After some tears and restless nights, I'm finally finding peace with those thorns that were sticking me.
I have a clearer vision, a shifted and refocused mind, and it's starting to feel good again. Minus the fact that I woke up this morning with a cold. Boo.
You see, it's a choice we have. To be happy. To be sad. Or mad. To feel limited based upon this and that. I might think my life is pretty crazy some days, but then I think long and hard about what it is I want. I want to be here, even if it means I feel stuck some days. Because for all the days I feel like I want to run out the back door screaming, I have that many days times ten that are beautiful and joy filled.
Most days I find myself tangled in the things I want to do, have to do and know I should do. I don't always find my balance. I don't know if I ever will. But I know that it's my choice to wake up happy, to give the day a can do attitude, and to make the most of it. And those days that are filled with the things I want to do, the things I have to and should do come easily. I can find joy in them.
While decorating our Christmas tree last weekend, I stumbled upon a piece of paper Nick and I had scratched some notes upon and tucked away in a Christmas tote. It was titled "Things to do different next Christmas". A year later, we agree one hundred and ten percent with everything written on that list. It hugely focuses on putting our own little family first, and giving our kids the gift of us, our time, our attention, our love. That's not always easy to do. But I have been focusing really hard on that this holiday season, and it's feeling really good. It's making my heart very happy.
We're saying no to some traditions, things that we felt obligated to do because that's just what's done. Instead, we're laying the foundation for our own family, doing what feels good and right.
We've spent the last few weekends going on hikes, visiting the Children's Museum, doing family movie nights, making treats together.
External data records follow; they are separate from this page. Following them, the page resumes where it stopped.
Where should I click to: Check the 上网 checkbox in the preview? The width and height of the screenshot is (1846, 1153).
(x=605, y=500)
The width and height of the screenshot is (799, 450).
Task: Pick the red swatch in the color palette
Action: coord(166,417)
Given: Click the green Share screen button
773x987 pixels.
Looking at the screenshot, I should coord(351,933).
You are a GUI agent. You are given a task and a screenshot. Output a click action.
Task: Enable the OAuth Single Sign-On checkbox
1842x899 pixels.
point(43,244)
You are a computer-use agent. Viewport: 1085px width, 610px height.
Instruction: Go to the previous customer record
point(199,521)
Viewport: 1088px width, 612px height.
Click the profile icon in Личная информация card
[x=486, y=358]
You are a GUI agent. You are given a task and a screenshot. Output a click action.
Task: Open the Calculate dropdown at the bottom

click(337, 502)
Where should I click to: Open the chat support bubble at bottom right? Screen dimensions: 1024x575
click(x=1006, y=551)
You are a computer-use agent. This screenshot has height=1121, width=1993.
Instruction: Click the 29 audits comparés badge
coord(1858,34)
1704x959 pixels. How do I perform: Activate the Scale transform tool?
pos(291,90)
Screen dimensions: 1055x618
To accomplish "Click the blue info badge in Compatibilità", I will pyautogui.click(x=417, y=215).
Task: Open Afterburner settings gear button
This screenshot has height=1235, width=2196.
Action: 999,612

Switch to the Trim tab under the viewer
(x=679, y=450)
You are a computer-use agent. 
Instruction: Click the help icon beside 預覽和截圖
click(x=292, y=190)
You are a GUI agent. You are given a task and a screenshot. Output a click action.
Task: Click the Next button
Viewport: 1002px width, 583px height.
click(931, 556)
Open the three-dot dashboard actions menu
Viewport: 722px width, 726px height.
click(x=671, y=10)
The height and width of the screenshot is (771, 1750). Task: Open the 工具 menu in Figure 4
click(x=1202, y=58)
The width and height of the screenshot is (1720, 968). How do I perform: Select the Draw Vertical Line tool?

And in between, there has been lots of snuggling, playing, story reading, rocking babies to bed, because it feels good. And makes us happy.
My friend Becky shared this quote the other day, and it struck right at home with me.
"Its not who you are that holds you back, it's who you think you are not."
Wham. That pretty much sums up the muck I was swimming in last week.
Only I can choose who I want to be. What legacy I want to leave behind. And at the root of it all, I want to be awesome for myself. And my kids. And my husband.
It's my choice to be happy.
The world is mine, and it is what I make it. And I am choosing to make it good.
*Photos taken at the Minnesota Landscape Arboretum this weekend. Gorgeous, right?